— C’est tout ce que vous aviez, dit Felice avec gentillesse, et vous en aviez besoin. Vraiment besoin. Nous étions obligés de le faire. Vous êtes notre ami et il fallait vous venir en aide, c’est tout.
— Vous avez dû vous battre, là-bas, au château, s’empressa d’ajouter Claude. Je vous ai seulement lavé un peu. De même que vos vêtements. Ils sont accrochés à l’arrière de votre selle. Je pense qu’ils doivent être secs, à présent.
Richard eut un regard soupçonneux à l’adresse de Felice qui souriait avant de remercier le vieil homme. Mais quoi ? Une bagarre ? Il s’était battu, là-bas ? Et qui donc l’avait regardé de cet air méprisant, hautain ? Une femme aux yeux immenses dans lesquels il s’était noyé.
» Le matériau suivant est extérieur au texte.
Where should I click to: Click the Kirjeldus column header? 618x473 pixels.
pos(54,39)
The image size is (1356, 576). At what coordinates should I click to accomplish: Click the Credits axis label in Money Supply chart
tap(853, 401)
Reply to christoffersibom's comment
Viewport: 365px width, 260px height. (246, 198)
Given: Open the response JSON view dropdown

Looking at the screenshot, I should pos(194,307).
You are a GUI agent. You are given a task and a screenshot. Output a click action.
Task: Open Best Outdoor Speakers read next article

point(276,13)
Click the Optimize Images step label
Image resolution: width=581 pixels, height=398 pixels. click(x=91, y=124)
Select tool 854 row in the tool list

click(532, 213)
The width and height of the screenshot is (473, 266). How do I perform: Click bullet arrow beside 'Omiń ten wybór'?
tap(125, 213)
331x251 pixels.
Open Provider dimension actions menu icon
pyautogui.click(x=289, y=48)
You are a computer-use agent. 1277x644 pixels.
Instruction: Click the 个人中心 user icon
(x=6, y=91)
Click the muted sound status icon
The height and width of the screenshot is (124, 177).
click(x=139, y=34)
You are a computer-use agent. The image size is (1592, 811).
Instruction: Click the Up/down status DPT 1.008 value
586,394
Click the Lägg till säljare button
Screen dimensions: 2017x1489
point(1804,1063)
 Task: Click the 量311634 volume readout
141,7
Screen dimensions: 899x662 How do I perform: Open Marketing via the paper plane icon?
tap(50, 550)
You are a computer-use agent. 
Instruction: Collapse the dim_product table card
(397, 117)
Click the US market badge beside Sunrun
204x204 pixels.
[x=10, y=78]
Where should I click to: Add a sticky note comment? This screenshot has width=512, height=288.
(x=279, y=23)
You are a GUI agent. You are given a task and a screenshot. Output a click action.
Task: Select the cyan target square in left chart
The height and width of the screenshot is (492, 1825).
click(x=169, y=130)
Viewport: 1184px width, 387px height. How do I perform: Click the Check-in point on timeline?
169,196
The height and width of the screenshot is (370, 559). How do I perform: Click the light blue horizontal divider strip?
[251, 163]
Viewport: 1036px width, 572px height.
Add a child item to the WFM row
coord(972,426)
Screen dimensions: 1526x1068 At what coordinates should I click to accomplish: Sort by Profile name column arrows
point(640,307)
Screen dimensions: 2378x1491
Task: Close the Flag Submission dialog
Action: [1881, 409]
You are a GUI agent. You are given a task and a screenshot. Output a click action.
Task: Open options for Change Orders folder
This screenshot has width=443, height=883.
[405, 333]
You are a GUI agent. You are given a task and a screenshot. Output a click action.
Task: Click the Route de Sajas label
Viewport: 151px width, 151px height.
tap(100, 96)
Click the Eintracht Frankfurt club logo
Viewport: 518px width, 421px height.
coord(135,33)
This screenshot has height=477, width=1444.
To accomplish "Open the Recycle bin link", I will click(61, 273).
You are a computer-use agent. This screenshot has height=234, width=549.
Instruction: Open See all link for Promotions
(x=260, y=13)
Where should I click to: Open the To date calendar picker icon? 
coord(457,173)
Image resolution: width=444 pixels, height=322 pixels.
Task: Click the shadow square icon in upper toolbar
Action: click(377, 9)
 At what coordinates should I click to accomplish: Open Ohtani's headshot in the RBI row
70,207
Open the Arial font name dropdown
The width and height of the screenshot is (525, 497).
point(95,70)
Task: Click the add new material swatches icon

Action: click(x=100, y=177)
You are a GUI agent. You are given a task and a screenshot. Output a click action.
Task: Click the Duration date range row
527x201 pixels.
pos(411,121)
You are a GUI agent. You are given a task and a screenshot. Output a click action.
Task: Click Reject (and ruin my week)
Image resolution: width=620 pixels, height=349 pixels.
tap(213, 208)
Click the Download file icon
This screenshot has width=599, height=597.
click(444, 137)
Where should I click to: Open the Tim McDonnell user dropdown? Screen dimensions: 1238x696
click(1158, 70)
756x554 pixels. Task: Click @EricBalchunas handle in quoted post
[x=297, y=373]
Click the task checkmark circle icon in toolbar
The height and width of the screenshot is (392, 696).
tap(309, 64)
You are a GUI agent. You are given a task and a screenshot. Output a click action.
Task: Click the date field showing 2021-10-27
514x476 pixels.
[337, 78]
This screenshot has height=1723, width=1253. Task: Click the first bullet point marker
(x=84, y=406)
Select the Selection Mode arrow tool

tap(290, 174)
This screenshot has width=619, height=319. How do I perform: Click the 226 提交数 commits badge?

Ce n’était certainement pas Felice…
— Si vous vous en sentez capable et si vous en avez la force, dit Anna-Maria, essayez de trouver l’Etoile polaire. Nous n’avons plus qu’une nuit à marcher vers le nord. Ensuite, nous bifurquerons, et nous voyagerons de jour. Richard, c’est tellement important…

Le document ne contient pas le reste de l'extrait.